"It's the match all of Italian soccer waits for, media and players together: it's a match inside a match."The AC Milan coach is right, because at the beginning of the season I always mark down the dates of the Milan derby. This season's second derby of the season seems to hold quite a bit of importance, even if some are trying to downplay the significant repercussions from a loss. But the result won't have massive mathematical impact considering that the top three sides in the Serie A are all within three points of each other.
But what were to happen if AC Milan lost to this inspired Inter side? A debut derby victory (as a manager) for Leonardo would put Inter in first place ahead of AC Milan. While they'd lead their city cousins by only one point, the psychological boost for the nerazzurri would be immense. A victory for Inter Milan would also bring Napoli and Udinese a bit closer to title aspirations, tightening up the Serie A season for an exciting finish.
But there's a match to be played first, and there are a few missing players for both sides. One of the most notable ones is Zlatan Ibrahimovic, who's rib cracking (it wasn't actually rib cracking, but it must've hurt) punch on Bari's Marco Rossi earned him a three game suspension. The Inter defender who would've marked Ibrahimovic won't be playing either, as Lucio is also suspended. Because of those two absences, it looks like the Brazilian duo of Robinho and Pato will take on the central defensive pairing of Chivu and Ranocchia.
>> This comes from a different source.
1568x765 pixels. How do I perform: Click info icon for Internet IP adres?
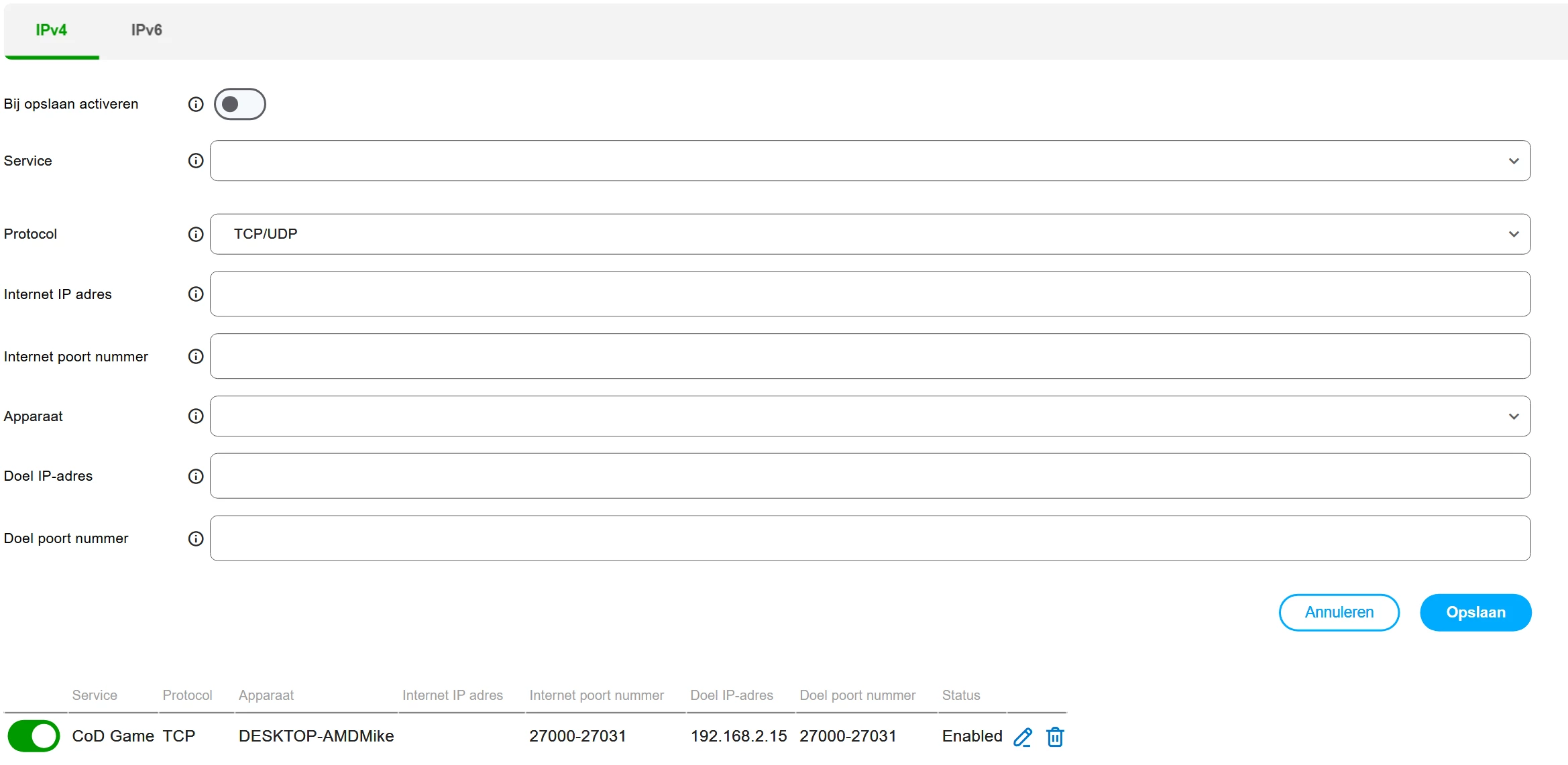click(195, 294)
It will be Leonardo's first derby as the Inter Milan coach, and the Brazilian said a few things regarding the match, and what the derby encases:
"It will be an extraordinary match. A derby goes beyond any tactical reasoning, there are many feelings especially because the two top teams of the table are facing each other, at a distance of just two points. All of the players know each other, there's nothing to discover or invent. At a psychological level the derby brings lots of energy, but at a mathematical level it isn't decisive."Whatever happens tomorrow at the San Siro, many will be watching. Whether they want to see a spectacular match which hasn't produced a draw in the past 14 times played, or they're just interested in the final result, people will be watching. Two men on the sidelines will be yelling at their players for 90 minutes, mainly because at the end of the day this match will have an effect on who will win the Serie A, no matter what anyone says.